A `ShapeCase::Error` variant generally represents a failure of shape processing,
but it can also optionally report `Some(partial)` shape information in cases
when there is a likely best guess at what the shape should be.

For this reason, a `ShapeCase::Error` shape either satisfies/accepts itself
trivially (according to `==` equality), or it can define a `partial` shape to
satisfy shapes that accept that `partial` shape.

This `partial: Option<Shape>` field allows errors to provide guidance
(potentially with chains of multiple errors) without interfering with the
accepts/satisfies logic.

```rust
let error = Shape::error_with_partial("Expected an integer", Shape::int());

assert!(error.accepts(&Shape::int()));
assert_eq!(error.accepts(&Shape::float()), false);

assert!(Shape::int_value(42).satisfies(&error));
assert_eq!(Shape::float().satisfies(&error), false);
```

#### The `null` singleton and the `None` shape

`ShapeCase::Null` represents the singleton `null` value found in JSON. It
satisfies and accepts only itself and no other shapes, except unions that allow
`null` as a member, or errors that wrap `null` as a partial shape.

`ShapeCase::None` represents the absence of a value, and is often used to
represent optional values. Like `null`, `None` is satisfied by (accepts) only
itself and no other shapes (except unions that include `None` as a member, or
errors that wrap `None` as a partial shape for some reason).

When either `null` or `None` participate in a `Shape::one` union shape, they are
usually preserved (other than being deduplicated) because they represent
distinct possibilities. However, `::Null` and `::None` do have a noteworthy
difference of behavior when simplifying `::All` intersection shapes.

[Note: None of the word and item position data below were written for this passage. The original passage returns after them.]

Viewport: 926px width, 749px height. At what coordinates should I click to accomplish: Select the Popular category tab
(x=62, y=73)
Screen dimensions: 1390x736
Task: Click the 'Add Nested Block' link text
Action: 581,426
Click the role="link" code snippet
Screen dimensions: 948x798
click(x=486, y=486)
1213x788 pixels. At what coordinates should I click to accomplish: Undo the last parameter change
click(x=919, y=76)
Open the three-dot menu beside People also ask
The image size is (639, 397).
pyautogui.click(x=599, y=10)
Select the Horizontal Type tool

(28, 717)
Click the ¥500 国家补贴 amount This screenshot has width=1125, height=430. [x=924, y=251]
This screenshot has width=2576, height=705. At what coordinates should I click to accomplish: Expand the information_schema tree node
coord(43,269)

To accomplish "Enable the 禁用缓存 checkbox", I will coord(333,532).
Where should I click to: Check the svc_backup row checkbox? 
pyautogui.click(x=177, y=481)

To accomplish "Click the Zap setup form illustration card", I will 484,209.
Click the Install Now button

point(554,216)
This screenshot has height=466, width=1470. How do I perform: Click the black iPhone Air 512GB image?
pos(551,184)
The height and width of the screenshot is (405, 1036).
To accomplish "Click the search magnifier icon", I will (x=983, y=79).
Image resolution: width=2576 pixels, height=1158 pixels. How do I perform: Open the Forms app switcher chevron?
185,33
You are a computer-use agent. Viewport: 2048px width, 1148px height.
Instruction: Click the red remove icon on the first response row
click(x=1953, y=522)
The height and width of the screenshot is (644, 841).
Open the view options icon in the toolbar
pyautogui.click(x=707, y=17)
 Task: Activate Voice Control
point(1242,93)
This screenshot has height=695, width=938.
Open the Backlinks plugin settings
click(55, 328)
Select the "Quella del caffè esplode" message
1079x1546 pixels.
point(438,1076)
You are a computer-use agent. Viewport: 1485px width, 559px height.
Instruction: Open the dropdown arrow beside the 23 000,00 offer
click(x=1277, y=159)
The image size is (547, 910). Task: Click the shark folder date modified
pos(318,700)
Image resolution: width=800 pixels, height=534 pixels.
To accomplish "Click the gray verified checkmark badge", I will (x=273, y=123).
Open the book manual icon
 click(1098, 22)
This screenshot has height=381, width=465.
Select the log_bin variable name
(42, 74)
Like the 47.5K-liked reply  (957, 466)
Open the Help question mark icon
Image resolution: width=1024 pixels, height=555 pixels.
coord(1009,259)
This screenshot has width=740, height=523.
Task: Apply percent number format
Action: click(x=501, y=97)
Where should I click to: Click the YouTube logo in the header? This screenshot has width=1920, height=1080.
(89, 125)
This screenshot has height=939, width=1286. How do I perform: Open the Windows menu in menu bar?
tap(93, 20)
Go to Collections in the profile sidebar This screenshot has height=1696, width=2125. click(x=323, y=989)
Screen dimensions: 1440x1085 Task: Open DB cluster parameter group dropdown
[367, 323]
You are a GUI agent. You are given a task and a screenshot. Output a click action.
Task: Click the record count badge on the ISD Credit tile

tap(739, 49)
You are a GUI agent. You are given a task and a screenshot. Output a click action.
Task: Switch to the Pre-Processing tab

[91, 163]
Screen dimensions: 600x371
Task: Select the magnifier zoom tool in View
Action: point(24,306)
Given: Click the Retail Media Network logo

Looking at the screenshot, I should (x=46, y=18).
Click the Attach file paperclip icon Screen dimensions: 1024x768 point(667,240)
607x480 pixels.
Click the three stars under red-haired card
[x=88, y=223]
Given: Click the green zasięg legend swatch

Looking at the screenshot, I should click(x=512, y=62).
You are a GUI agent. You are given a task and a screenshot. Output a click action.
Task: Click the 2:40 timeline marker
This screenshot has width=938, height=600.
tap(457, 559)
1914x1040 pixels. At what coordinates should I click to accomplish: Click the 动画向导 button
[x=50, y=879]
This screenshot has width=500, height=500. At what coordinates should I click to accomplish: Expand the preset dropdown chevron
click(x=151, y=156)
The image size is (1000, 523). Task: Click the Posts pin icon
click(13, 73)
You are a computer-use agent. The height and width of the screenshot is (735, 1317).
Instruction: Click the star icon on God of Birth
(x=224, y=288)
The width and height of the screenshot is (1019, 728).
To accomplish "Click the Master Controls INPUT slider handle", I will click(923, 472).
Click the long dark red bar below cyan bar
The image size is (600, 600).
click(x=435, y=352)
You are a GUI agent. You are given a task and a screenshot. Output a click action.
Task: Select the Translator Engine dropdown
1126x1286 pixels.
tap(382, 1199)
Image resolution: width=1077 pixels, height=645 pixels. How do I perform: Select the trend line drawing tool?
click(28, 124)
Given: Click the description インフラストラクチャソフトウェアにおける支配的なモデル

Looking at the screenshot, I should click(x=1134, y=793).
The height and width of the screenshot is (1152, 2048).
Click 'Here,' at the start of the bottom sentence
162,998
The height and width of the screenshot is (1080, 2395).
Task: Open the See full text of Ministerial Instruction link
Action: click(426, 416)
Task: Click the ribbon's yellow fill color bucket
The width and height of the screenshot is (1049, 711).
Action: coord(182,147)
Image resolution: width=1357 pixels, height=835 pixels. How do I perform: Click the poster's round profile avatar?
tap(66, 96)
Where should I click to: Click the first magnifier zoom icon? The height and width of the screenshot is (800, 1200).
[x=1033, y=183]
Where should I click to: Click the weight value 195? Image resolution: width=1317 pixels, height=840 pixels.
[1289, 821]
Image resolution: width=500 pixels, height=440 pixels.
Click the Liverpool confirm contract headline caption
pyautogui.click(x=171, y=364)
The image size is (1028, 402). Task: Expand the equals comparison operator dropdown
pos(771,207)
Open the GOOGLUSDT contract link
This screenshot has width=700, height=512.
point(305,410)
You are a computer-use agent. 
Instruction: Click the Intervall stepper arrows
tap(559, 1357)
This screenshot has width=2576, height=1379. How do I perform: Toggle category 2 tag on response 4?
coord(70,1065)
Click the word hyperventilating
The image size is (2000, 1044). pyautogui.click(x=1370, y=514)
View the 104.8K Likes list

When `null` participates in a `ShapeCase::All` intersection shape, it "poisons"
the intersection and causes the whole thing to simplify to `null`. This allows a
single intersection member shape to override the whole intersection, which is
useful for reporting certain kinds of error conditions (especially in GraphQL).

By contrast, `None` does not poison intersections, but is simply ignored. This
makes sense if you think of `Shape::all` intersections as _merging_ their member
shapes: when you merge `None` with another shape, you get the other shape back,
because `None` imposes no additional expectations.